After graduating from film school, Gary’s debut film, Things To Do In Denver When You Are Dead, received polarized reviews from both critics and audiences.”People really loved it or hated it,” Gary admitted. He went on to direct Runaway Jury, Kiss The Girls, Don’t Say A Word and numerous television series, including Vegas and Beauty & The Beast. “TV is great in the sense that every day you direct, you get a lot of practice; hours on TV are like hours in a cockpit,” he said, referring to the speed at which television content is produced.
Asked by a student about the process of preparing a film, Gary said, “You have to find your process; there really is no one formula. You really have to have a vision – see the film in your head – then you can move on to storyboarding and putting the pieces together.”
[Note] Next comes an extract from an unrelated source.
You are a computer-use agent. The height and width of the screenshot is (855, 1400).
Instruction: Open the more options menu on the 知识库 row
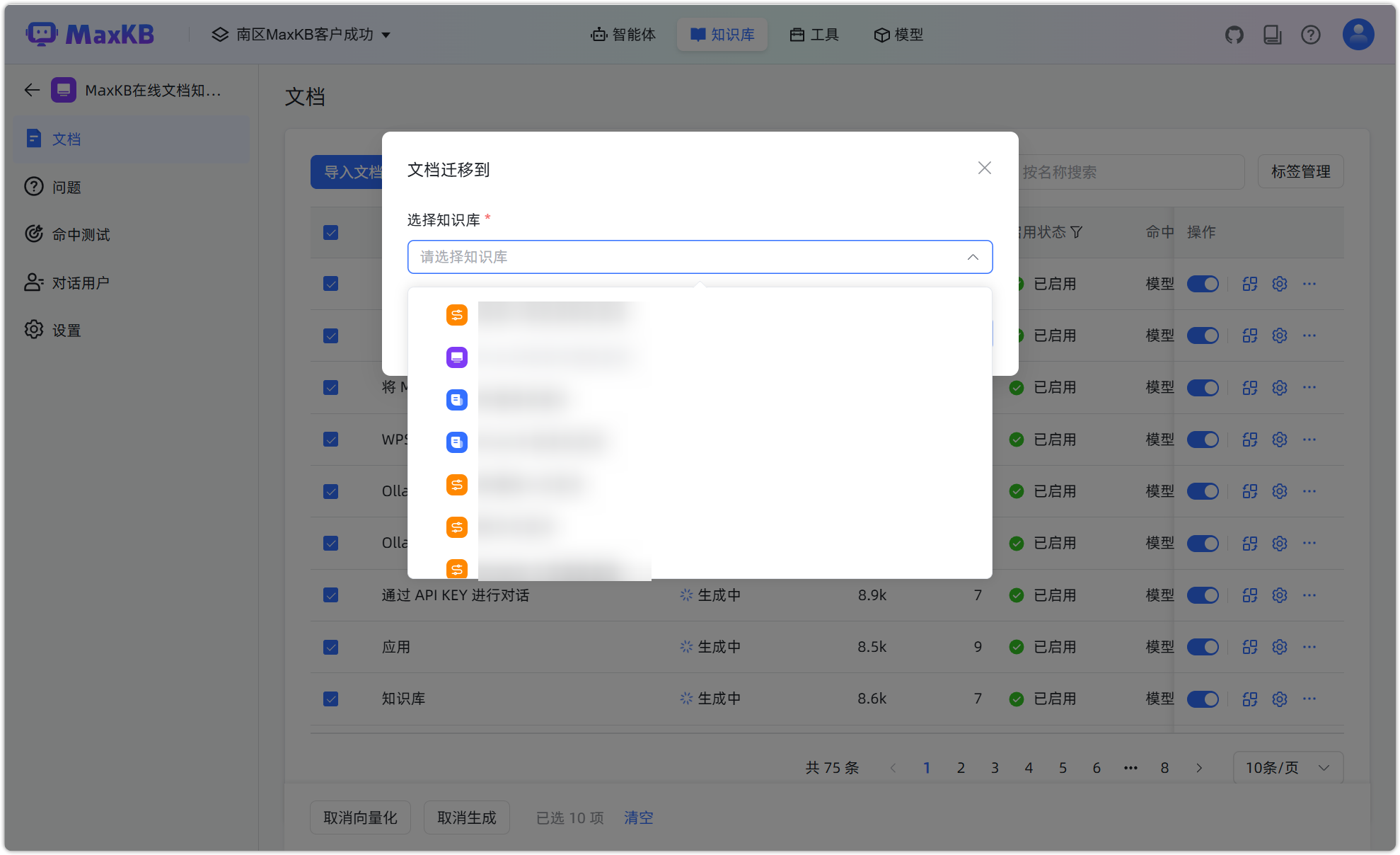pyautogui.click(x=1309, y=699)
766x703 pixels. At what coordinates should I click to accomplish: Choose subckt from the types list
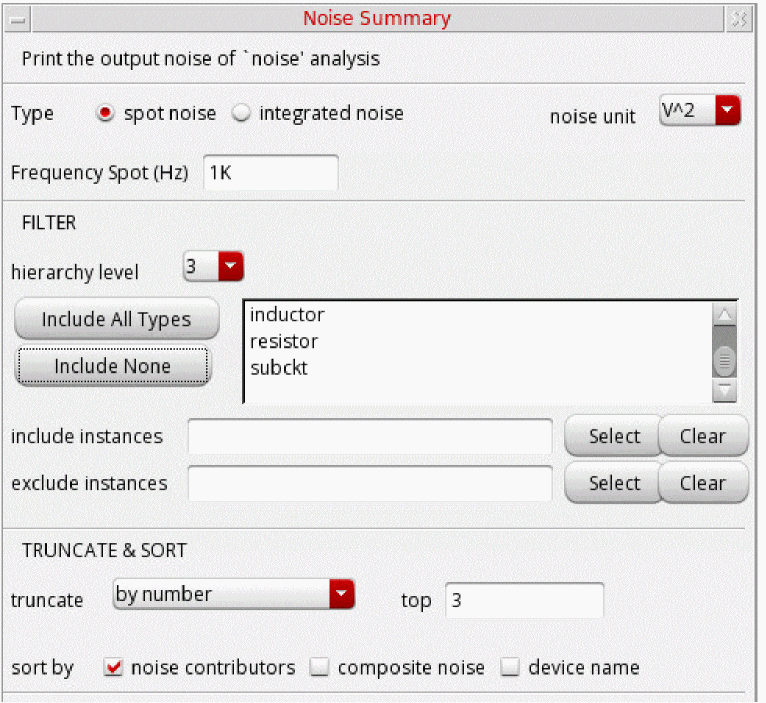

In regards to screenwriting, Gary’s advice was, “Structure and architecture are more important to me than dialogue.” In fact, he joked that his debut film had virtually no structure and was a cluster of scenes.
He looks at the importance of every phase of moviemaking. “Movies are made 3 times! The writing, the shooting, and the editing.” If you can get a good script and then make several choices while shooting, there is flexibility in what happens in post, which does not apply as much to TV.
Homefront has impressive combat/fighting scenes, and Gary said that giving the audience “a sense of geography was important.” He also admitted that working with people like Jason Statham, who is an athlete and has a lot of combat/fighting scenes on his resume, is helpful. Staging is also very important for credibility purposes, and sometime a single kick or punch would require ten takes.
Gary was asked about directing actors, specifically Jason Statham and the young child actress who plays his daughter in the film, Izabela Vidovic. He said that for the child actress, who had traumas to deal with in this story, “You find that these kids are like adults, talk to them with respect, not condescendingly. Jason, on the other hand, is very opinionated and you tend to discuss scenes and ideas; and some of them end up going through changes. You have to be malleable with someone like him because of his experience and stature.”
“I don’t think a film director is an acting coach. I trust them to work out characters by giving them a good backstory.” He gave an example of how Kate Bosworth developed her character in the film, a spiteful drug addict at the center of the town’s drama. “You hire good actors and trust them to do good work.”
His favorite actor that he has worked with is Dustin Hoffman because, “Dustin was 67 at the time, and he was so engaged and interested. He was curious about every scene…always a student, always learning.”
Finally, he said it takes a combination of talent, tenacity, and love to make it in this business.
Be sure to check out the action film, Homefront, which opens November 27th!